Nun ist es nicht sonderlich verwunderlich, wenn man solche Märtyrergeschichten auf Hamas-Netzseiten (wo man z. B. auch die stolze Bemerkung lesen kann, daß man keinesfalls mit dem »zionistischen Gebilde« verhandeln würde) oder in alten Nazi-Zeitungen findet; freilich hat sich diese Art der Umdeutung von Ursache und Wirkung längst auch in der »seriösen« Presse unserer Tage ausgebreitet. Wenn heute der Kampf von David gegen Goliath stattgefunden hätte, würden morgen wohl auch die deutschen Zeitungen lamentieren über den bösen zionistischen kriegsfreiwilligen Scharfschützen Ben Isai, der unter eiskalter Ausnutzung seiner technologischen Überlegenheit mittels einer unkonventionellen Distanzwaffe einen armen philistinensischen Freiheitskämpfer kaltblütig und feige ermordet habe, gerade nachdem dieser in einer Rundfunkansprache israelischen Militärangehörigen gegenüber ein faires Dialogangebot für einen dauerhaften Frieden im Nahen Osten unterbreitet hatte (1. Sam. 17, 44). Und im schwedischen »Aftonbladet« könnte Donald Boström mal wieder einen Fall von zionistischem Organraub aufdecken (1. Sam. 17, 51). Ein paar Wochen später würde vielleicht bekannt, daß einer grünen oder sonstwie linken Abgeordneten des Deutschen Bundestages, die anläßlich der Einweihung der aus Mitteln eines Hilfsfonds der Europäischen Union gebauten »Märtyrer-Goliath-Grundschule« nach Dschabaliya reisen wollte, um »ein Zeichen für die Solidarität aller friedliebenden Deutschen mit dem vom zionistischen Besatzerregime unterdrückten philistinensischen Volk zu setzen«, vom Innenministerium des Königs Shaul die Einreise in den Gazastreifen verweigert wurde.
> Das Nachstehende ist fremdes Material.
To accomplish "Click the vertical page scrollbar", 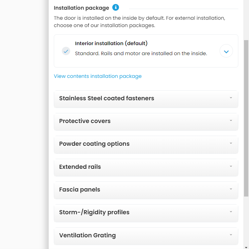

Ein Sprecher des Kanzleramtes würde auf das schärfste gegen diesen »neuerlichen israelischen Willkürakt gegenüber einer frei gewählten Abgeordneten eines demokratischen Staates« protestieren: »Obwohl das Existenzrecht Israels deutsche Staatsraison sei,« so würde der Sprecher sagen, »gäbe es doch keine Alternative zu einem sofortigen israelischen Siedlungsstop, schon um gemäßigte Kräfte innerhalb der Hamas zu stärken und die Spirale der Gewalt im Nahen Osten zu stoppen«. Oder so ähnlich.

 

 

Nachtrag 25. 5. 12:

Arbeitsunfall: Libanesischer Terrorist sprengt versehentlich sich selbst bei dem Versuch, in Syrien eine Bombe zu legen, als diese vorzeitig explodiert.